This article was published in Scientific American’s former blog network and reflects the views of the author, not necessarily those of Scientific American


Less than a month ago Bouba N'Djida National Park in northeastern Cameroon was home to 450 elephants. Today, at least half of those elephants are gone, slaughtered by armed horsemen who traveled hundreds of kilometers, probably from Sudan, to kill the animals for their valuable ivory tusks. So many elephants were killed during a two-week period that park officials had to stop counting the carcasses and put their resources into trying to preserve the few remaining animals.

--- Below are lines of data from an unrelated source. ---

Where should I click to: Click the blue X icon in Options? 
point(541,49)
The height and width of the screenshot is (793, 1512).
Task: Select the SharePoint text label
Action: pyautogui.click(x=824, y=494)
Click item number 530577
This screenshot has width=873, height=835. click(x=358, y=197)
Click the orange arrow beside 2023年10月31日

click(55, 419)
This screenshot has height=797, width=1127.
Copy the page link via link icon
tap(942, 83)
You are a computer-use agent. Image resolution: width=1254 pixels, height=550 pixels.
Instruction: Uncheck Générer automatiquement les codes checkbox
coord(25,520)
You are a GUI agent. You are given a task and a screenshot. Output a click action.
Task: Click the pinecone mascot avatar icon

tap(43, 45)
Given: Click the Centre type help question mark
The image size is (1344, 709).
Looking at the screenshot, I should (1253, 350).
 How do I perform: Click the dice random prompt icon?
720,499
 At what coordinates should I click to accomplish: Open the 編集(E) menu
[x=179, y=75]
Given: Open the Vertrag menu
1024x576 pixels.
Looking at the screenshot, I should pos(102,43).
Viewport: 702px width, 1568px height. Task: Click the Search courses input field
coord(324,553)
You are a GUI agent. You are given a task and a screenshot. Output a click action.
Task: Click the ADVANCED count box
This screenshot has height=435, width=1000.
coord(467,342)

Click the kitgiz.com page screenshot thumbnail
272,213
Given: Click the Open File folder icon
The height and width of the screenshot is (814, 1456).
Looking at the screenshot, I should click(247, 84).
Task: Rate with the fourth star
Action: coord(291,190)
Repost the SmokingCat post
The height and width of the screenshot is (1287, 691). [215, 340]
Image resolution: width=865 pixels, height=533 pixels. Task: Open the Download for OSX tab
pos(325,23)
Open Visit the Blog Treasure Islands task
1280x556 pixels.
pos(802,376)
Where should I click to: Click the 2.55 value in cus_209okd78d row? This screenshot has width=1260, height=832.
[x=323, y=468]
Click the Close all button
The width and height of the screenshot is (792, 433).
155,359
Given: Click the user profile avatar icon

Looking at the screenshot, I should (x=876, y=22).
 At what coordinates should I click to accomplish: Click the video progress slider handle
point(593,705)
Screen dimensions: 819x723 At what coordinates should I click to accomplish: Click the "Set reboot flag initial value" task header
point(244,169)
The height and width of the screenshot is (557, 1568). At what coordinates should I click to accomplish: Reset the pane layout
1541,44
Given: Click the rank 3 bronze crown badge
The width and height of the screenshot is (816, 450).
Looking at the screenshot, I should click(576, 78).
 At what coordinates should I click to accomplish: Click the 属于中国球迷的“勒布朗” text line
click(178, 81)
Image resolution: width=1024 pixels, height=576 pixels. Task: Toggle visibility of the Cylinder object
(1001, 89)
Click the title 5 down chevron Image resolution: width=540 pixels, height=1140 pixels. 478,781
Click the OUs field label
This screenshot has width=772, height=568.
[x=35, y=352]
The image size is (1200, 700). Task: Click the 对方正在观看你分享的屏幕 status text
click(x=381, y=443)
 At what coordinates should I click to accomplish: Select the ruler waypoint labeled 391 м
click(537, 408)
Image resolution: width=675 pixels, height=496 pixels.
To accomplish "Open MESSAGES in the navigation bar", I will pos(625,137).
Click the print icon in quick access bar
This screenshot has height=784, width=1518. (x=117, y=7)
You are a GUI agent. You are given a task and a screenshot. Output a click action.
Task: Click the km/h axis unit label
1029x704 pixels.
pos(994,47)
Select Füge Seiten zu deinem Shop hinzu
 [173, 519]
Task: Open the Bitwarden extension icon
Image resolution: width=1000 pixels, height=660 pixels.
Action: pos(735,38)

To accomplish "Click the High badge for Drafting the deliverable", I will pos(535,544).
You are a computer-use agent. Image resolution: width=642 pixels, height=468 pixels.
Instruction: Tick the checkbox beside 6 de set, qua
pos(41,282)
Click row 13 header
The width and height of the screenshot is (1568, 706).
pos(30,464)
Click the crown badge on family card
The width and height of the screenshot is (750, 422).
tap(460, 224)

Cameroon sent 150 soldiers into the park on March 1, but the damage had already been done. "The forces arrived too late to save most of the park's elephants, and were too few to deter the poachers," Natasha Kofoworola Quist, director of the World Wildlife Fund's (WWF) Central Africa program, said during a press teleconference on March 15. One soldier had been murdered by poachers by that time and at least 20 more elephants had been killed, despite the military presence. The raiders have also extended their poaching beyond the confines of the park, killing elephants in nearby forests.

Before this slaughter began, the park held 95 percent of Cameroon's savanna elephants (Loxodonta africana), representing 80 percent of that species' remaining population in all of central Africa. The country also holds an estimated 1,500 to 5,000 forest elephants (Loxodonta cyclotis).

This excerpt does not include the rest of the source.